▸ **Task material**
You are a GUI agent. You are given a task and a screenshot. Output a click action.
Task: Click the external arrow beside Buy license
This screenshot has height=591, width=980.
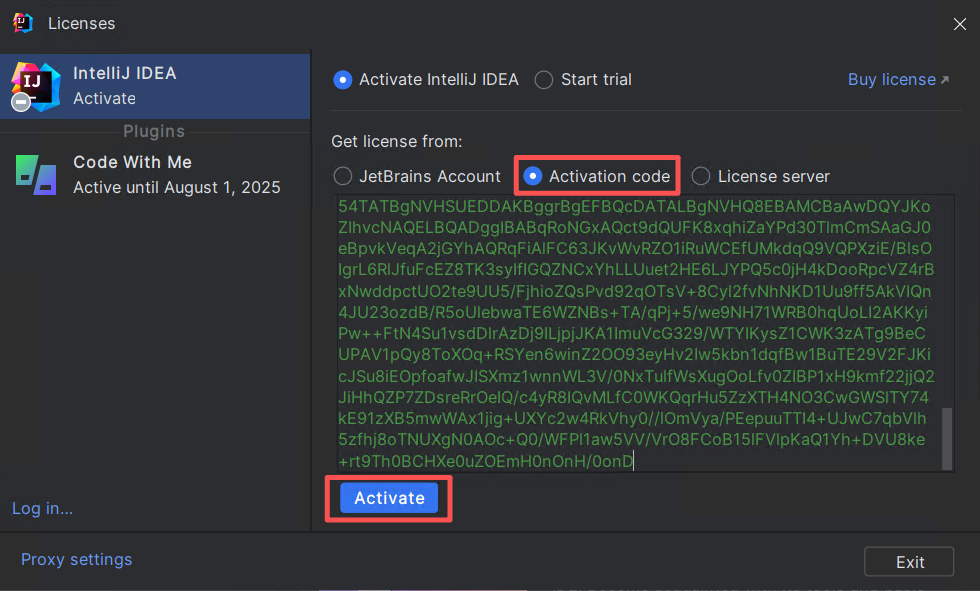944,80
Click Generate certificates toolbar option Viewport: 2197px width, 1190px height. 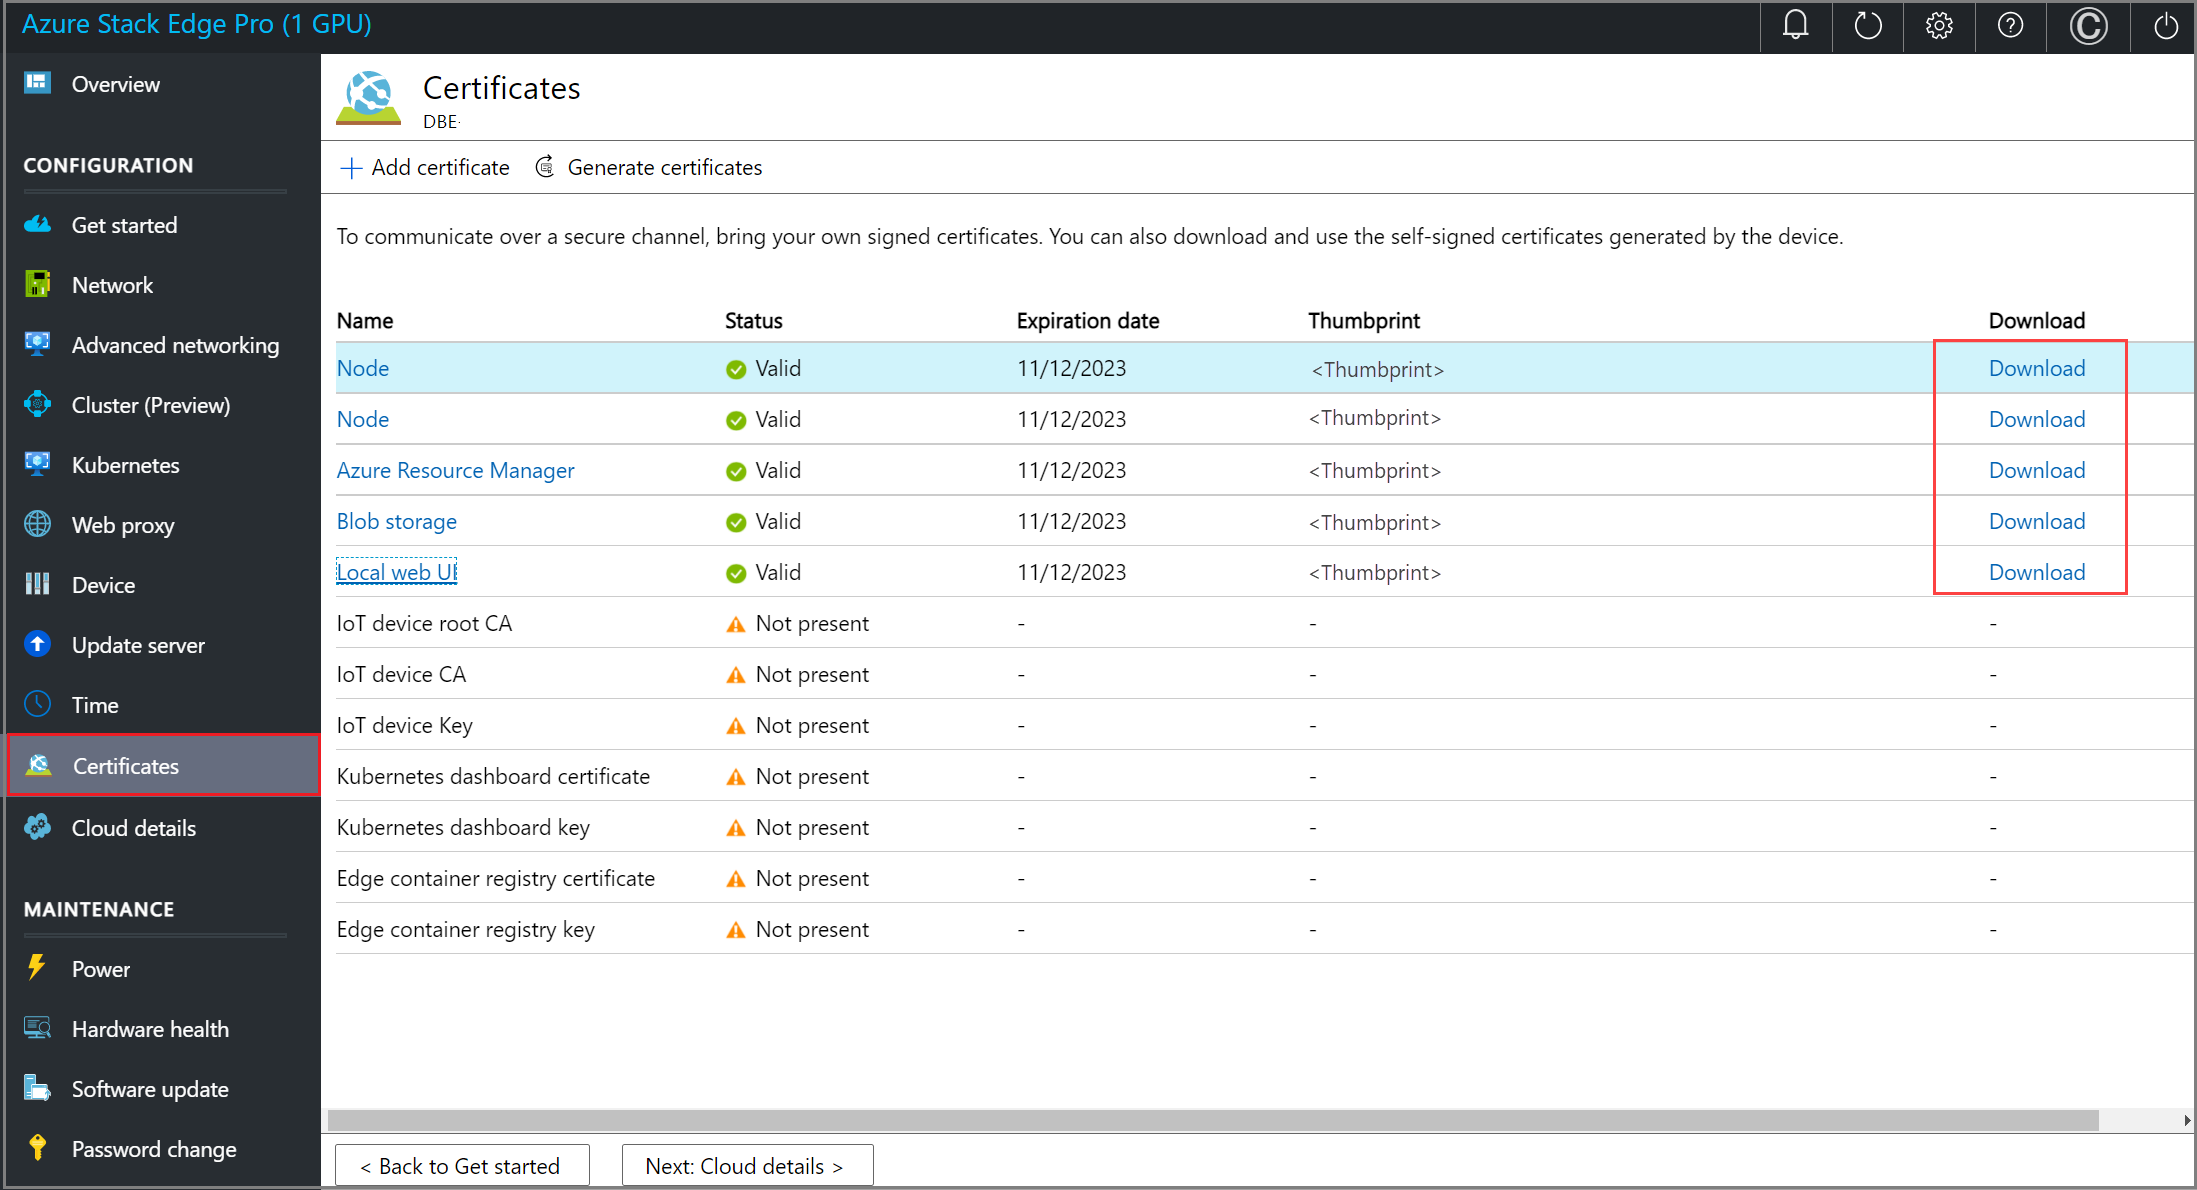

▸ **Work instruction**
Please set the data above down exactly, with the pictures removed.

▸ **Solution for this task**
You are a GUI agent. You are given a task and a screenshot. Output a click action.
Task: Click the external arrow beside Buy license
This screenshot has height=591, width=980.
944,80
Click Generate certificates toolbar option Viewport: 2197px width, 1190px height. 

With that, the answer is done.